Among the processes that runs on the EON, you can find algorithms for perception, planning and controls. Most of it is actually autogenerated code in C++ (see model predictive controls). Python code is used mainly as a wrapper and for non-computational expensive parts. To use functional safety terminology, the EON functionality is considered QM (Quality Management). This means that any failure in delivering the desired output at the right time is perceived as bad quality and has no safety implications. So, how often those algorithms deliver the wrong output because some parts are written in Python? How often because RT isn't enforced? Negligible. Pretty much all the mistakes of a level 2 driver assistance system are due to the quality of the algorithms, the models, the policies etc… There is a long way to go before changing the coding language will be the lowest hanging fruit to improve the system. Until then, using the simplest and most agile coding language (given performance constraints) is probably the best way to maximize quality.

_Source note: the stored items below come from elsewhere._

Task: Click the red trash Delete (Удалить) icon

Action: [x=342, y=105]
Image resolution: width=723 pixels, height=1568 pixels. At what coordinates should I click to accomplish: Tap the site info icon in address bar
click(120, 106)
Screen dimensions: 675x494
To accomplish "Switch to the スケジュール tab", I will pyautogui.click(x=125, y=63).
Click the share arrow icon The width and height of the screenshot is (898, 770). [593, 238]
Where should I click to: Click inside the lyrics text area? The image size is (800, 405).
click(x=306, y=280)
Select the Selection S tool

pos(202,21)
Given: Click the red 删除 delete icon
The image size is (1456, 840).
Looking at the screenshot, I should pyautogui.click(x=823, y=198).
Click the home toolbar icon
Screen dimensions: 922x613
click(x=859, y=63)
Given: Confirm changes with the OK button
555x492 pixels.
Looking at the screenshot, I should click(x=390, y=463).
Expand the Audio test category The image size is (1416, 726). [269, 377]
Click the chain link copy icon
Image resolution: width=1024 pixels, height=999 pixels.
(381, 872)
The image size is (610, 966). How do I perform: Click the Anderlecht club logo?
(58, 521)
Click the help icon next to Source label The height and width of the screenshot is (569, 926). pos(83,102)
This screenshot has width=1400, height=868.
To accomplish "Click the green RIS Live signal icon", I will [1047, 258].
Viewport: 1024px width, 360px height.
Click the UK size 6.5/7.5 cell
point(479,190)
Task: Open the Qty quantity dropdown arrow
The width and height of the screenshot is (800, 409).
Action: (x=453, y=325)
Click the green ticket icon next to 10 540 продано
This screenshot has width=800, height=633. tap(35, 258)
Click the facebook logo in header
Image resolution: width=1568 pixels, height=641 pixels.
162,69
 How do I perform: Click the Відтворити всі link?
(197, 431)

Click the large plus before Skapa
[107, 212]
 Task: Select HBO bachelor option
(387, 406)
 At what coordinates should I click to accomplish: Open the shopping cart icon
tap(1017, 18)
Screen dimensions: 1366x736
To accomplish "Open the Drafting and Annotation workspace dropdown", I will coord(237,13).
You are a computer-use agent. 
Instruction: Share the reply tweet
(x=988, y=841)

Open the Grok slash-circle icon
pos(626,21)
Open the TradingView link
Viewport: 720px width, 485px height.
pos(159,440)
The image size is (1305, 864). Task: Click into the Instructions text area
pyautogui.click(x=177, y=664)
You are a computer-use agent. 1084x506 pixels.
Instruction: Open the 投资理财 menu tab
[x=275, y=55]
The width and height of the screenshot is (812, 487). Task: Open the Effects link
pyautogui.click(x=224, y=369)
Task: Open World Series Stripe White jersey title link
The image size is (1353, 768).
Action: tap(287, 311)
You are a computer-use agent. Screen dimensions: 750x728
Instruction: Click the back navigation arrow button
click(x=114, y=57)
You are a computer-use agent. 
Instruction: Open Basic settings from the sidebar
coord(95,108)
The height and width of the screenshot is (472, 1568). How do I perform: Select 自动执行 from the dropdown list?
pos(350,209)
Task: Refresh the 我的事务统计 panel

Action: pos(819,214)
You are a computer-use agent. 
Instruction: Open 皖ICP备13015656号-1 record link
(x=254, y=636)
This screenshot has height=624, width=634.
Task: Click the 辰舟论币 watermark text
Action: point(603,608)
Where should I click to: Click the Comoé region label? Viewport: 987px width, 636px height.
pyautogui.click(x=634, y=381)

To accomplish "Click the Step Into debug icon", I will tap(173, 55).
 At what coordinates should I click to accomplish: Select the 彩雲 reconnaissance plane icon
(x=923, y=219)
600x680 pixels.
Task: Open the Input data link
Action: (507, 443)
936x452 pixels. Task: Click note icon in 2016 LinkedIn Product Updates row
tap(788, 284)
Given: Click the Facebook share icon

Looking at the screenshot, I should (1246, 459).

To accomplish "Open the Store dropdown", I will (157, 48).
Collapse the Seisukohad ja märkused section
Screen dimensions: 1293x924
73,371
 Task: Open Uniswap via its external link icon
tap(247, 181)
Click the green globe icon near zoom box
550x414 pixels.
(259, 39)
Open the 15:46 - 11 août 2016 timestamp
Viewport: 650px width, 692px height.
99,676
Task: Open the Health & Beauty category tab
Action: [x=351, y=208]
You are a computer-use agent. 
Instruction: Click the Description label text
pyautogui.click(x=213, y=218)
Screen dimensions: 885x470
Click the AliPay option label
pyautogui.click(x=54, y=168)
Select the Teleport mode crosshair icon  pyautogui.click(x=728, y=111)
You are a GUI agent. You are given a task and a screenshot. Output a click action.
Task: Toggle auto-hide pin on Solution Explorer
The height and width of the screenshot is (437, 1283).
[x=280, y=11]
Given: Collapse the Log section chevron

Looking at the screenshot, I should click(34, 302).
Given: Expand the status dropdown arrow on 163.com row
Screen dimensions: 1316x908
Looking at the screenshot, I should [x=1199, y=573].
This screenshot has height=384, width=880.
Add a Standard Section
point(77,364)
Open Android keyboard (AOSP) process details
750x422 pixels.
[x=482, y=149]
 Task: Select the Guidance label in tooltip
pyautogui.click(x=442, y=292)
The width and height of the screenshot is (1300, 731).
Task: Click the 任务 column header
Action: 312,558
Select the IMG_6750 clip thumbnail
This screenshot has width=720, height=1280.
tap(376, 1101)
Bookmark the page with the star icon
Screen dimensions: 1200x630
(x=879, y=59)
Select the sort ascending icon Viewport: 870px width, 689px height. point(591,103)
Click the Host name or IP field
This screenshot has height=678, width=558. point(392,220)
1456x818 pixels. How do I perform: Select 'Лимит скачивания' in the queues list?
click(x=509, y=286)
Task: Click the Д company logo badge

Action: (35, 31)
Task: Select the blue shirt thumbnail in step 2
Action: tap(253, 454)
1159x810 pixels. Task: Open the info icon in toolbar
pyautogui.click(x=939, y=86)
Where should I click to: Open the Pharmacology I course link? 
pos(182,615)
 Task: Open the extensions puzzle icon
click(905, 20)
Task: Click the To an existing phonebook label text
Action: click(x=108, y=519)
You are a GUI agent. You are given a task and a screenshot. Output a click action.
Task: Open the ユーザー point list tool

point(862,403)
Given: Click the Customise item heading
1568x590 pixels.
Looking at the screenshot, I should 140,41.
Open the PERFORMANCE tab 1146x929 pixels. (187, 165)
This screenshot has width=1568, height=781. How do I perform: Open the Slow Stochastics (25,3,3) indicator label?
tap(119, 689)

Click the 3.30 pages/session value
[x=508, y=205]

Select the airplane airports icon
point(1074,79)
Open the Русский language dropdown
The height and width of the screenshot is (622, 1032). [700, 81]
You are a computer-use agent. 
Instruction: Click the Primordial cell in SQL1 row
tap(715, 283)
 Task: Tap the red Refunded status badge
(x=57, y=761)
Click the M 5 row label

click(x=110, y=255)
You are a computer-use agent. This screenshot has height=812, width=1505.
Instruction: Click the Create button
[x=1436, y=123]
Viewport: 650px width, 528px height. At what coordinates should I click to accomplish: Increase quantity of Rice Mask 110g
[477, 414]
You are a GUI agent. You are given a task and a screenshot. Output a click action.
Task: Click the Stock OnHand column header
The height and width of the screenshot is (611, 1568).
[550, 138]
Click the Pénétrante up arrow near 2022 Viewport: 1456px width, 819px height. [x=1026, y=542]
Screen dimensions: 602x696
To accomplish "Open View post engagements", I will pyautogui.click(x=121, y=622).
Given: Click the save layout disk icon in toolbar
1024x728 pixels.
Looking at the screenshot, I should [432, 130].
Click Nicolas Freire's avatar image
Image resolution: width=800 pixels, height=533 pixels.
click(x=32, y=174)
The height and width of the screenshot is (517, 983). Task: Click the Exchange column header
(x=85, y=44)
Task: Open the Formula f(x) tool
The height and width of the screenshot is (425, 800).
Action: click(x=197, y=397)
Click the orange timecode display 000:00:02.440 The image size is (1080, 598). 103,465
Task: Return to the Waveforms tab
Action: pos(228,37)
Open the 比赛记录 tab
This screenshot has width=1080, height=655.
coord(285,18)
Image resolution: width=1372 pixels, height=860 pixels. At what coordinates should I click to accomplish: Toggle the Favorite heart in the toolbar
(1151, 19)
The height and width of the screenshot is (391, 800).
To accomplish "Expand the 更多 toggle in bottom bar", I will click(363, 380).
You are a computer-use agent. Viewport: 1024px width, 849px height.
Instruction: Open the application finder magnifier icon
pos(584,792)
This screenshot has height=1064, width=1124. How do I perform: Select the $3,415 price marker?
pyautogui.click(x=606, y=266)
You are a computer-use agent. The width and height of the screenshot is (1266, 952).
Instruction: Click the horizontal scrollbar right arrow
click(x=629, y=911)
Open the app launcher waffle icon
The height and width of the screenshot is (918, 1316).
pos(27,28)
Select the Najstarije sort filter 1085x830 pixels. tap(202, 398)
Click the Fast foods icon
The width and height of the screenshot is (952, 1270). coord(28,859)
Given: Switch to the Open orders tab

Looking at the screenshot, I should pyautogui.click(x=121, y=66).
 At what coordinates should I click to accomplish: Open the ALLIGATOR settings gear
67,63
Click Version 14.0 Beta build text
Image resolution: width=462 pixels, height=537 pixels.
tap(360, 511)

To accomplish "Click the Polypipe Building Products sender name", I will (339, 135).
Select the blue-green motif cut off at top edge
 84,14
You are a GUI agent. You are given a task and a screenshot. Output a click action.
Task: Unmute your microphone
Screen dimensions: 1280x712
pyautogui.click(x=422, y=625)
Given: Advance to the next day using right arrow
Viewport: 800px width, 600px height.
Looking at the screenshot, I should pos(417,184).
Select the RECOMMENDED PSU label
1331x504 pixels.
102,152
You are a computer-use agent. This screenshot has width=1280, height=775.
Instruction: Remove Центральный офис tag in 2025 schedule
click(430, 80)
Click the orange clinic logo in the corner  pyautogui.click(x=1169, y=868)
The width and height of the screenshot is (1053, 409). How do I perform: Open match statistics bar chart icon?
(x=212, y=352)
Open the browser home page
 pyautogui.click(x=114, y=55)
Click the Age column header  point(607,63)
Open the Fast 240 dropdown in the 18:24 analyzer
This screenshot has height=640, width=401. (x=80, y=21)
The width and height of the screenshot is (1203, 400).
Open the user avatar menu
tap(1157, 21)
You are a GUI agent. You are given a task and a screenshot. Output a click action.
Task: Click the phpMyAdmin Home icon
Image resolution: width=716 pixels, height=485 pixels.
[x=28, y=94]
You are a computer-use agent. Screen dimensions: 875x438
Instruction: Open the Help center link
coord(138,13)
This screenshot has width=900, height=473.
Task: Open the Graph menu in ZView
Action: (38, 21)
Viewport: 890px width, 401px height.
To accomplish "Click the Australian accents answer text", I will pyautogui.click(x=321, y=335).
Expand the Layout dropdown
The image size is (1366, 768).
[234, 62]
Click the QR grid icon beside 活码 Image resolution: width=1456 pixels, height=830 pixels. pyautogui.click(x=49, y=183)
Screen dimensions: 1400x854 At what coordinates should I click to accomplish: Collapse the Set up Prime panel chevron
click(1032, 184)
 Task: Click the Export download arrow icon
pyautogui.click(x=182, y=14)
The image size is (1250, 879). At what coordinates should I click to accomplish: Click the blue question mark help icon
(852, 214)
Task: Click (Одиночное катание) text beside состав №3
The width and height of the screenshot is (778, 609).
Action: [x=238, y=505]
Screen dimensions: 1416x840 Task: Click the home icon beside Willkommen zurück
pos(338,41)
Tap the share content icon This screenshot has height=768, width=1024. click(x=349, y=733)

Claiming that the only "safety-relevant" (much less "safety-critical"!) functions of an auto-steer system are "must be able to easily turn it off" and "must only steer/accelerate/brake slowly" is pretty sketchy in the first place.

Claiming that these functions are adequately implemented by some software running on a single microprocessor? Just nope. No hard-wired shutdown/disconnect system, no redundancy/failover/self-checking, no visible attempts to follow any kind of coding standard... the whole thing's a science project, not a well engineered high-reliability system.

Edit: The reason I'm so adamant about this is that, while I don't consider myself a 'safety expert' or anything of the sort, I'm currently being forced to deal with this stuff (machine safety, not self driving cars) in my day job and it is WAY more indepth, rigorous and tightly regulated than any of the hand-wavey stuff that's being discussed here.


The question in mind is, how do you ensure that the safety code does not have a bug which makes it impossible to disengage the system.


In real life, eg aviation, you would formally verify the code and the firmware that interacts with hardware.

https://en.wikipedia.org/wiki/Formal_verification


>There's no redundancy, no independent components cross-checking each other, nothing as far as I'm aware to try and provide any given level of reliability.

And yet, it works beautifully. The redundancy is you; it's a level 2 system that works the same as cruise control. There have been no accidents with thousands of people using this to drive thousands of miles a day every day. You can continue waiting and hoping for a hypothetical perfect system, or you can have the future right now.


If anyone has been in a crash while they were driving with this, we won't know about it. Adding a third party, unregulated, quasi-legal modification to your car which can take over steering, brakes, and acceleration will instantly invalidate your insurance. Not to mention it being potentially illegal to use this on the road. Nobody is going to say they were in an accident while being driven by an openpilot.